• **Exercise brief**: What is needed is an exact transcription of every record below.

• **Source material**:
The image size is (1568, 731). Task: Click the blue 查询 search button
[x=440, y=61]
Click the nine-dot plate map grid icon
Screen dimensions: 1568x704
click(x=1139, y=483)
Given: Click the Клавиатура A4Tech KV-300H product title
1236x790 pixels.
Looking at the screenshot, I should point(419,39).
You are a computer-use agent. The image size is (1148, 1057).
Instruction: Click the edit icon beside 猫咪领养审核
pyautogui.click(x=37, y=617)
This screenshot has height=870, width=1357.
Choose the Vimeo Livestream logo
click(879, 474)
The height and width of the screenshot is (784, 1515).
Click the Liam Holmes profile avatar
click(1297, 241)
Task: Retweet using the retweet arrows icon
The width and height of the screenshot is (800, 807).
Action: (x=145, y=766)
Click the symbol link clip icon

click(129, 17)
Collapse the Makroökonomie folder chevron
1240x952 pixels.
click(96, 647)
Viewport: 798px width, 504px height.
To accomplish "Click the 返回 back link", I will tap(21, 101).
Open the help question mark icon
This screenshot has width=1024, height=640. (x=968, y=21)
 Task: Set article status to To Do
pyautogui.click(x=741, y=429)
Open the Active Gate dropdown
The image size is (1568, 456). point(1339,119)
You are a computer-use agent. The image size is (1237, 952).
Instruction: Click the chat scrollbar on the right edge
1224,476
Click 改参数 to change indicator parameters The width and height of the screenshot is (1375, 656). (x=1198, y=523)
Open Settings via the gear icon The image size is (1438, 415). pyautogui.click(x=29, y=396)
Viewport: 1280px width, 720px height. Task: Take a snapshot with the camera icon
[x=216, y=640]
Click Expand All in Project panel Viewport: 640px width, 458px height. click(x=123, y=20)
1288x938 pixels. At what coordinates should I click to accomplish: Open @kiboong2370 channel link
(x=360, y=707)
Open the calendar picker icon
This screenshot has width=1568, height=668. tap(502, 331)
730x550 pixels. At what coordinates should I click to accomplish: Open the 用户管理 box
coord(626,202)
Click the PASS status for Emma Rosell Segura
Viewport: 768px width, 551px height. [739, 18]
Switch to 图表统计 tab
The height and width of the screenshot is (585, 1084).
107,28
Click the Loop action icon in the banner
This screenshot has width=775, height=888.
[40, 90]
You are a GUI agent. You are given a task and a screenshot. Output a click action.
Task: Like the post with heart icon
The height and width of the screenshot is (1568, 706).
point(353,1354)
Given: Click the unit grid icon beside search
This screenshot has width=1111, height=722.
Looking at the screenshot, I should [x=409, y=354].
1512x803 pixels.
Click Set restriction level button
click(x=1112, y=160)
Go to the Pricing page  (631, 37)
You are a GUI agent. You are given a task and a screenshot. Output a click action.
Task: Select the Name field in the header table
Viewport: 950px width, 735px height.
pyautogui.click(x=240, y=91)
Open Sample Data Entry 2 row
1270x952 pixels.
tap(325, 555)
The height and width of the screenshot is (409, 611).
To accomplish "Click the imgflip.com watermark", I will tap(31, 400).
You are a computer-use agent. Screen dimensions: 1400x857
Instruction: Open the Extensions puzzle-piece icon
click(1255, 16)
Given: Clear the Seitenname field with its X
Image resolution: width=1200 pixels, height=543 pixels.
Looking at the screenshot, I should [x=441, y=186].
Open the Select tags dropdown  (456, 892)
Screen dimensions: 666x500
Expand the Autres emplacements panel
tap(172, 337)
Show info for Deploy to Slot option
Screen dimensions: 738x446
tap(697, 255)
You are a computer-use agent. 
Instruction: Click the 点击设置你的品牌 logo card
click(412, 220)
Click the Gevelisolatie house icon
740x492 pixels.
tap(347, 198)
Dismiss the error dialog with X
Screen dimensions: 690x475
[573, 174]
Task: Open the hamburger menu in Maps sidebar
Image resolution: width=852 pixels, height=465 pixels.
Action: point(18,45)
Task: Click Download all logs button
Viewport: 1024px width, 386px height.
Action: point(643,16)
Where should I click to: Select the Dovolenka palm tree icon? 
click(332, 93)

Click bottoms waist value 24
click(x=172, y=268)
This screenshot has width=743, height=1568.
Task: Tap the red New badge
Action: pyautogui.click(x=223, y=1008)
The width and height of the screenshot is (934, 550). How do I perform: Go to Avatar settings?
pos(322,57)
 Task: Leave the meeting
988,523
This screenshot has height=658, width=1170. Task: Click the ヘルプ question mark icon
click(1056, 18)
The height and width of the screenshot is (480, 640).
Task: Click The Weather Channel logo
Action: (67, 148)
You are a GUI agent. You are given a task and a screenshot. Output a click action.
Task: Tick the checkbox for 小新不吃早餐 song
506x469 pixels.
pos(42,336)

• **Task result**:
The image size is (1568, 731). Task: Click the blue 查询 search button
[x=440, y=61]
Click the nine-dot plate map grid icon
Screen dimensions: 1568x704
click(x=1139, y=483)
Given: Click the Клавиатура A4Tech KV-300H product title
1236x790 pixels.
Looking at the screenshot, I should point(419,39).
You are a computer-use agent. The image size is (1148, 1057).
Instruction: Click the edit icon beside 猫咪领养审核
pyautogui.click(x=37, y=617)
This screenshot has height=870, width=1357.
Choose the Vimeo Livestream logo
click(879, 474)
The height and width of the screenshot is (784, 1515).
Click the Liam Holmes profile avatar
click(1297, 241)
Task: Retweet using the retweet arrows icon
The width and height of the screenshot is (800, 807).
Action: (x=145, y=766)
Click the symbol link clip icon

click(129, 17)
Collapse the Makroökonomie folder chevron
1240x952 pixels.
click(96, 647)
Viewport: 798px width, 504px height.
To accomplish "Click the 返回 back link", I will tap(21, 101).
Open the help question mark icon
This screenshot has width=1024, height=640. (x=968, y=21)
 Task: Set article status to To Do
pyautogui.click(x=741, y=429)
Open the Active Gate dropdown
The image size is (1568, 456). point(1339,119)
You are a computer-use agent. The image size is (1237, 952).
Instruction: Click the chat scrollbar on the right edge
1224,476
Click 改参数 to change indicator parameters The width and height of the screenshot is (1375, 656). (x=1198, y=523)
Open Settings via the gear icon The image size is (1438, 415). pyautogui.click(x=29, y=396)
Viewport: 1280px width, 720px height. Task: Take a snapshot with the camera icon
[x=216, y=640]
Click Expand All in Project panel Viewport: 640px width, 458px height. click(x=123, y=20)
1288x938 pixels. At what coordinates should I click to accomplish: Open @kiboong2370 channel link
(x=360, y=707)
Open the calendar picker icon
This screenshot has width=1568, height=668. tap(502, 331)
730x550 pixels. At what coordinates should I click to accomplish: Open the 用户管理 box
coord(626,202)
Click the PASS status for Emma Rosell Segura
Viewport: 768px width, 551px height. [739, 18]
Switch to 图表统计 tab
The height and width of the screenshot is (585, 1084).
107,28
Click the Loop action icon in the banner
This screenshot has width=775, height=888.
[40, 90]
You are a GUI agent. You are given a task and a screenshot. Output a click action.
Task: Like the post with heart icon
The height and width of the screenshot is (1568, 706).
point(353,1354)
Given: Click the unit grid icon beside search
This screenshot has width=1111, height=722.
Looking at the screenshot, I should [x=409, y=354].
1512x803 pixels.
Click Set restriction level button
click(x=1112, y=160)
Go to the Pricing page  (631, 37)
You are a GUI agent. You are given a task and a screenshot. Output a click action.
Task: Select the Name field in the header table
Viewport: 950px width, 735px height.
pyautogui.click(x=240, y=91)
Open Sample Data Entry 2 row
1270x952 pixels.
tap(325, 555)
The height and width of the screenshot is (409, 611).
To accomplish "Click the imgflip.com watermark", I will tap(31, 400).
You are a computer-use agent. Screen dimensions: 1400x857
Instruction: Open the Extensions puzzle-piece icon
click(1255, 16)
Given: Clear the Seitenname field with its X
Image resolution: width=1200 pixels, height=543 pixels.
Looking at the screenshot, I should [x=441, y=186].
Open the Select tags dropdown  (456, 892)
Screen dimensions: 666x500
Expand the Autres emplacements panel
tap(172, 337)
Show info for Deploy to Slot option
Screen dimensions: 738x446
tap(697, 255)
You are a computer-use agent. 
Instruction: Click the 点击设置你的品牌 logo card
click(412, 220)
Click the Gevelisolatie house icon
740x492 pixels.
tap(347, 198)
Dismiss the error dialog with X
Screen dimensions: 690x475
[573, 174]
Task: Open the hamburger menu in Maps sidebar
Image resolution: width=852 pixels, height=465 pixels.
Action: point(18,45)
Task: Click Download all logs button
Viewport: 1024px width, 386px height.
Action: point(643,16)
Where should I click to: Select the Dovolenka palm tree icon? 
click(332, 93)

Click bottoms waist value 24
click(x=172, y=268)
This screenshot has width=743, height=1568.
Task: Tap the red New badge
Action: pyautogui.click(x=223, y=1008)
The width and height of the screenshot is (934, 550). How do I perform: Go to Avatar settings?
pos(322,57)
 Task: Leave the meeting
988,523
This screenshot has height=658, width=1170. Task: Click the ヘルプ question mark icon
click(1056, 18)
The height and width of the screenshot is (480, 640).
Task: Click The Weather Channel logo
Action: (67, 148)
You are a GUI agent. You are given a task and a screenshot. Output a click action.
Task: Tick the checkbox for 小新不吃早餐 song
506x469 pixels.
pos(42,336)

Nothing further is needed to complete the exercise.